When isolated from what prompted
Paul to write about that which he is said to have received from the Lord, this
verse prompts all types of interesting thoughts concerning what it means to
take in an unworthy manner. When one goes on to hear “A person should
examine himself first, and in this way let him eat the bread and drink of the
cup” (11:28), an even larger range of potential interpretations come into
view.
In
fact and unfortunately, it is proof-texting that almost immediately comes into
view. Accordingly, and rather than considering the statement from its own
context, a separate statement from what is presented as Paul’s second letter to
the Corinthians, that of “Put yourselves to the test to see if you are in the
faith; examine yourselves!” (13:5a) is brought into service, so as to aid the
unsure reader of the first letter in their comprehension. That won’t do
at all, of course, as ideas communicated in the second letter would have little
to zero bearing on the way the hearers of the first letter are meant to understand
Paul’s directions. As a matter of logic, the recipients of letter one
would not have letter two in order to provide an interpretive matrix when they
first hear letter one. This would seem to be rather obvious, but is
sometimes lost to view in an effort to create a coherent systematic theological
system that would not be of any help to this particular church body.
Nevertheless, herein lies much
controversy, as rightly introspective Christians grapple with what it means to
take the bread or cup in an unworthy manner, or with what it means to examine
oneself in light of the fact that Paul continues on to write “For the one who
eats and drinks without careful regard for the body eats and drinks judgment
against himself. That is why many of you are weak and sick, and quite a
few are dead” (11:29-30).
Naturally,
judgment, weakness, sickness, and death are ends to be avoided.
Unfortunately, large numbers of Christians, down through the centuries, have
not only looked at the words of these verses and attempted to understand them
in isolation from the larger picture into which they are painted, they have
also looked at them from within the overarching idea that the goal of the
Christian life is simply to achieve heaven and avoid hell.
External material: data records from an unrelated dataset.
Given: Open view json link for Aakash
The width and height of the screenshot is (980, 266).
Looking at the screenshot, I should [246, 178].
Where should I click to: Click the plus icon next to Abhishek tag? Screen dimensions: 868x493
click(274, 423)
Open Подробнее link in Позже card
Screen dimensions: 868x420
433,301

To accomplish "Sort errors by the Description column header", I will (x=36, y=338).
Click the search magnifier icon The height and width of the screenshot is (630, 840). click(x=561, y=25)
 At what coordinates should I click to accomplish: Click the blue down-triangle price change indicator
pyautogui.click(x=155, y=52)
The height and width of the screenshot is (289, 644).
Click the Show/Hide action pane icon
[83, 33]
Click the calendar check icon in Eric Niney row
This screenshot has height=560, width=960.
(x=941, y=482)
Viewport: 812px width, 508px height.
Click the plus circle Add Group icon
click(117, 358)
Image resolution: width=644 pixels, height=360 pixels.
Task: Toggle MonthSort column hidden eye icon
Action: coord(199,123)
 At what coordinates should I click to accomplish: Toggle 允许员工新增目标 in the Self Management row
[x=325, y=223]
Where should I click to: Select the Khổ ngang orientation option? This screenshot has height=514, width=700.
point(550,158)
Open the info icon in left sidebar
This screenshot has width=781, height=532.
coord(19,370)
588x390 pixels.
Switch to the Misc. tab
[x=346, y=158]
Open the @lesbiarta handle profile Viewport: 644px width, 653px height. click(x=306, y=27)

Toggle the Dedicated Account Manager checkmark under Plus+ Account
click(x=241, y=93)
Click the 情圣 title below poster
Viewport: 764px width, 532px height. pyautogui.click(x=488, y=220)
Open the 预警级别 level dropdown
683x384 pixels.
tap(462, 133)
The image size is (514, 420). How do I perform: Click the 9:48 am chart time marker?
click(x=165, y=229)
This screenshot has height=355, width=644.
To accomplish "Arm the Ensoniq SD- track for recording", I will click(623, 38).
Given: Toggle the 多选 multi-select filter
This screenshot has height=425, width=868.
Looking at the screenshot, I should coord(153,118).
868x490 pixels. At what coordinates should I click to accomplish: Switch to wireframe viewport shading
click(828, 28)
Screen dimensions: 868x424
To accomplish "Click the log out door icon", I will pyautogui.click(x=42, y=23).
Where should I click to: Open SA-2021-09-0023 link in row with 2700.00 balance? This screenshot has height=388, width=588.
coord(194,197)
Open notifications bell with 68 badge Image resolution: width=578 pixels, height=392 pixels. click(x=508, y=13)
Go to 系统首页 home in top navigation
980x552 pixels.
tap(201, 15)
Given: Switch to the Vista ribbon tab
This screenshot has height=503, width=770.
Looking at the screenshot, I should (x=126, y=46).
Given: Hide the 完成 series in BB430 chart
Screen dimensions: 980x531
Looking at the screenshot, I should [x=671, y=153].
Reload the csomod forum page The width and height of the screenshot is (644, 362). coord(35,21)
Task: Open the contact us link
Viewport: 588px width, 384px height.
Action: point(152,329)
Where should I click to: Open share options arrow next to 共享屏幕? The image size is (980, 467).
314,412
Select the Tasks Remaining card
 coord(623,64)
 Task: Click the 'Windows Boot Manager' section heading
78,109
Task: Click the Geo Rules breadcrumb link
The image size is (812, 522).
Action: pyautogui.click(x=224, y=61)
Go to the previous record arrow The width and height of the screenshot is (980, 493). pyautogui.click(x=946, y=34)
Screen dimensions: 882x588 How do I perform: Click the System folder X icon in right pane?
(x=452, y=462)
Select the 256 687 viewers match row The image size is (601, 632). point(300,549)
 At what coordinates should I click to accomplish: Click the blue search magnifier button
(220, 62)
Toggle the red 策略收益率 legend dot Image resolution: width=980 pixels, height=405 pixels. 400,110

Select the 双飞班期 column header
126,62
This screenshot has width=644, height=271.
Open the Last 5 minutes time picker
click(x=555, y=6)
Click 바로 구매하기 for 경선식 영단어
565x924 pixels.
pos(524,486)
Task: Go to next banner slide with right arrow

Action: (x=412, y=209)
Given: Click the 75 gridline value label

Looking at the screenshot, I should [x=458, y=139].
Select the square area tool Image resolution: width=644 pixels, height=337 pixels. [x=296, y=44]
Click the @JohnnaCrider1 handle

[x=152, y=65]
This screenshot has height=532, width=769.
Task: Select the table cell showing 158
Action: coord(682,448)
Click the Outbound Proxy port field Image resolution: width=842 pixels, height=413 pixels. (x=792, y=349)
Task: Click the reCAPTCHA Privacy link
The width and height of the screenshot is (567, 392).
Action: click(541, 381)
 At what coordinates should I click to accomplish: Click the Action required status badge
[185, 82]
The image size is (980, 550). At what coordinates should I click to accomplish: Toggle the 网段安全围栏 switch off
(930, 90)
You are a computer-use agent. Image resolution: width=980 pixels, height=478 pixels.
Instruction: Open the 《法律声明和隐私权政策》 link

Therefore, words such as “guilty”
and “judgment” are associated with the proverbial and everlasting fires of
hell. In addition, individualistic concerns and notions of personal
salvation, and the corollaries of heaven and hell (as the ideals of salvation
and judgment) have further colored the interpretation in a way that simply
would not have been in the minds of Paul’s original hearers, especially if they
had already been well-instructed by him in the fundamentals of all that was
implied by the kingdom of heaven, and by concepts such as justification (the
means by which one enters into the kingdom of heaven).